▸ **Task prompt**: Copy every one of the entries below word for word, keeping each line unchanged and in the same order.
** start Data entries **
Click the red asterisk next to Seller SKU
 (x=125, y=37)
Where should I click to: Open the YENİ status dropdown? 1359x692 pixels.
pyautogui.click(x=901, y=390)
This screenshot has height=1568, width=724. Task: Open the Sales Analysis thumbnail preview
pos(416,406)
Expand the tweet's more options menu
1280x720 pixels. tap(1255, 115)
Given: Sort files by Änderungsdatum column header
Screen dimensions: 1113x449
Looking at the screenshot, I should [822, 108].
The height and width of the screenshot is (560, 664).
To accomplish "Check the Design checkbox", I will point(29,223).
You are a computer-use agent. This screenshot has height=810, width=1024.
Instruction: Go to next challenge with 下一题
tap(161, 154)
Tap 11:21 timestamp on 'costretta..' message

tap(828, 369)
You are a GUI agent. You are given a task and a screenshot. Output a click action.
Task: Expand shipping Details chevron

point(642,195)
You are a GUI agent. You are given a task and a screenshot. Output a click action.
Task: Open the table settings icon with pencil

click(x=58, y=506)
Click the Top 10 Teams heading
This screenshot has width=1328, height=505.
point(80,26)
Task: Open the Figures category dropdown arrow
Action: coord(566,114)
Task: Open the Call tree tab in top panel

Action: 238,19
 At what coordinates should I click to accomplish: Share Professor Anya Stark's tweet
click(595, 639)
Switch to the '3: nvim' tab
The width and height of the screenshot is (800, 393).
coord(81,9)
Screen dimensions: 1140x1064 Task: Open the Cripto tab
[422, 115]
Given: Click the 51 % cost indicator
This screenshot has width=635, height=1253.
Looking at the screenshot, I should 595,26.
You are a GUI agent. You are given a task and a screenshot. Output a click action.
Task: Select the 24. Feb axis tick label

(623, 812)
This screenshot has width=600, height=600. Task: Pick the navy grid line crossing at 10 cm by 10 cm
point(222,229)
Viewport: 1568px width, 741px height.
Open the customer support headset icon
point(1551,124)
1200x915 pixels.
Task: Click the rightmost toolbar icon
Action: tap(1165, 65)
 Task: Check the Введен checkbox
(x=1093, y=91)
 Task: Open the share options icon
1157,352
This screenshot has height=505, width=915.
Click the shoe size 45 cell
** end Data entries **
▸ **Solution for this problem**:
Click the red asterisk next to Seller SKU
 (x=125, y=37)
Where should I click to: Open the YENİ status dropdown? 1359x692 pixels.
pyautogui.click(x=901, y=390)
This screenshot has height=1568, width=724. Task: Open the Sales Analysis thumbnail preview
pos(416,406)
Expand the tweet's more options menu
1280x720 pixels. tap(1255, 115)
Given: Sort files by Änderungsdatum column header
Screen dimensions: 1113x449
Looking at the screenshot, I should [822, 108].
The height and width of the screenshot is (560, 664).
To accomplish "Check the Design checkbox", I will point(29,223).
You are a computer-use agent. This screenshot has height=810, width=1024.
Instruction: Go to next challenge with 下一题
tap(161, 154)
Tap 11:21 timestamp on 'costretta..' message

tap(828, 369)
You are a GUI agent. You are given a task and a screenshot. Output a click action.
Task: Expand shipping Details chevron

point(642,195)
You are a GUI agent. You are given a task and a screenshot. Output a click action.
Task: Open the table settings icon with pencil

click(x=58, y=506)
Click the Top 10 Teams heading
This screenshot has width=1328, height=505.
point(80,26)
Task: Open the Figures category dropdown arrow
Action: coord(566,114)
Task: Open the Call tree tab in top panel

Action: 238,19
 At what coordinates should I click to accomplish: Share Professor Anya Stark's tweet
click(595, 639)
Switch to the '3: nvim' tab
The width and height of the screenshot is (800, 393).
coord(81,9)
Screen dimensions: 1140x1064 Task: Open the Cripto tab
[422, 115]
Given: Click the 51 % cost indicator
This screenshot has width=635, height=1253.
Looking at the screenshot, I should 595,26.
You are a GUI agent. You are given a task and a screenshot. Output a click action.
Task: Select the 24. Feb axis tick label

(623, 812)
This screenshot has width=600, height=600. Task: Pick the navy grid line crossing at 10 cm by 10 cm
point(222,229)
Viewport: 1568px width, 741px height.
Open the customer support headset icon
point(1551,124)
1200x915 pixels.
Task: Click the rightmost toolbar icon
Action: tap(1165, 65)
 Task: Check the Введен checkbox
(x=1093, y=91)
 Task: Open the share options icon
1157,352
This screenshot has height=505, width=915.
Click the shoe size 45 cell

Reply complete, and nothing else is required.